Accountability can be a difficult thing to have. Not only is it difficult to put into action, but it can also be a difficult concept. We can find many areas of our lives where accountability is required and or lacking. What does it mean to be accountable? I think that everyone can agree on the basic concept and definition of accountability. It can be rare to think about accountability throughout our interactions, day to day and long term.
Accountability is being liable, responsible for fulfilling obligations, responsible for our actions, and to accept the outcome of our actions and potentially our thoughts. Being accountable for our thoughts may seem odd to comprehend. How can we be accountable for our own thoughts? Our thoughts can dictate our actions, intentionally or unintentionally. Being aware of our thoughts isn’t always easy. As a licensed therapist, I’ve had many conversations about how aware clients are of their thoughts. Our minds process things quickly, and we aren’t always aware of the internal processes. It can be surprising how our thoughts in the present moment can be missed or misinterpreted. Our thoughts can dictate our feelings, which leads to an action or behavior. To be accountable we can look at the three main defenses or deflections against accountability.

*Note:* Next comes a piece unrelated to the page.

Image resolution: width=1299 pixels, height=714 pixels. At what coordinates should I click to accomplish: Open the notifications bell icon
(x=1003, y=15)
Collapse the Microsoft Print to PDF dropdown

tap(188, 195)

There are three main defenses or deflections against accountability: minimization, denial and blame:
Minimization is when you state that you had a part in something but state or express it in a manner that lessens your involvement to not be so bad. Think of a chain link fence, there is space in between, so some things can get through but there is still a barrier.
Denial is when you don’t acknowledge your part or flat out don’t think you are at fault. Think of this as a wall, there is a barrier between you and the situation.
Blame is when you deny your part and then place the blame on someone or something else. Think of this as a reinforced concrete wall with rebar throughout the wall making it very hard, or impossible to break through.
Accountability is blocked by minimization, denial, and blame. A lot of the time the block can be traced to an emotion. The most common emotion is vulnerability. Vulnerability can be difficult to deal with and accept. It's something we tend to protect. When we don’t want to be or in some cases can’t be vulnerable, our accountability is blocked. Each person can have different emotional experiences that make accountability hard to accomplish. This can come from past experiences that have conditioned us.
But if we can learn our deflections and accept our emotional responses, we can have a better chance at being accountable. Accountability is when we can acknowledge our part in situations, our thoughts, feelings and actions. Being accountable allows us to be assertive and not dismiss another person when we are communicating our needs and experiences. Minimization, denial, and blame can also make it more difficult to be accountable for our own thoughts and how we personally want to change. If we struggle with accountability, it can seem hard to make a change. Change is something that aids in our growth in many facets of our life. Change doesn’t always come easy, and frankly at times it shouldn’t be easy. This isn’t to say that if change or even accountability comes easy that you must make it more difficult. I believe the main points of being accountable is to increase our ability to be more mindful of our thoughts and actions, aids in being more assertive, and helps with having a positive outlook on life and relationships.